In psych you have to know their story, build rapport, maybe do some therapy. How is all that possible when you’re switching docs every week? It’s also very likely that two docs can have different formulations and diagnoses, and tx plans.

Curious as to what those who are active in this model are handling these potential issues.
My guess would be my hospital doesn't have worse outcomes than others that utilize standard scheduling.
 
The 7/7 docs at my job love it. They do their work then head home around 1-2pm. I prefer M-F because I enjoy only working 1 weekend a month. And there are more wRVUs to be had on a M-F + 1 weekend schedule vs a 7/7 schedule. Also, our 7/7 docs do not get vacation days. Last year I took 30 days of vacation and made more than each of the 7/7 docs. The only way I am giving this up is if admin comes down and says : Switch to 7/7 or find a new job. I wouldn't like it, but I would still switch to 7/7 because the pay is still crazy.

Yeah, but what are the 7/7 folks doing with that off week? Even a couple of days of locums or moonlighting on a 1099 would swing the pendulum pretty hard. Doable if you're early career and playing catchup.
 
Yeah, but what are the 7/7 folks doing with that off week? Even a couple of days of locums or moonlighting on a 1099 would swing the pendulum pretty hard. Doable if you're early career and playing catchup.
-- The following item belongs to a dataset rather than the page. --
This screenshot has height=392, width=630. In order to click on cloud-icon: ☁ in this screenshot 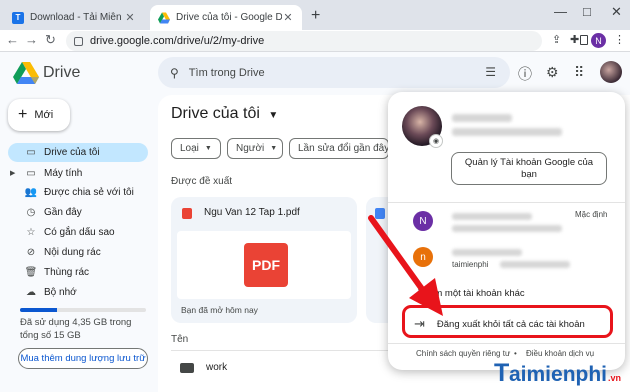, I will do `click(31, 292)`.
Honestly, most of them just chill and enjoy the week off. One of them has a tele clinic on 3 of those 7 days off. To them, $450-500k is plenty for 7/7 work. They use their off weeks to travel and spend time with their young families.
 
Honestly, most of them just chill and enjoy the week off. One of them has a tele clinic on 3 of those 7 days off. To them, $450-500k is plenty for 7/7 work. They use their off weeks to travel and spend time with their young families.

Sounds nice!
 
Problem is these jobs are very rare. I had these jobs for years but had to travel to another state to do them. I enjoyed them immensely due to being able to travel extensively on the week off. These days I just dont see them as much, at least in my home state.
 
If an inpatient can give a coherent story of what happened, they wouldn't be in a psych ward or they are ready to be discharged
There's a lot of truth to that with the exception of some of the suicidal patients with MDD. Many of them on admission are fairly articulate and good historians.
 
Yeah, but what are the 7/7 folks doing with that off week? Even a couple of days of locums or moonlighting on a 1099 would swing the pendulum pretty hard. Doable if you're early career and playing catchup.
I do the 7 on/off as a hospitalist. I sometimes travel if my kids are off from school or pick up extra shifts when I am bored

I don't see myself working M-F 9a-5p ever unless I have no choice. You only have two days off in a row, and after you enjoy that Saturday off, you are already in the mindset of going back to work by Sunday.

In addition, most of these 7 on/off jobs don't expect to stay in-house until 7 pm.
 
Are you covering the night call too for all 7 days?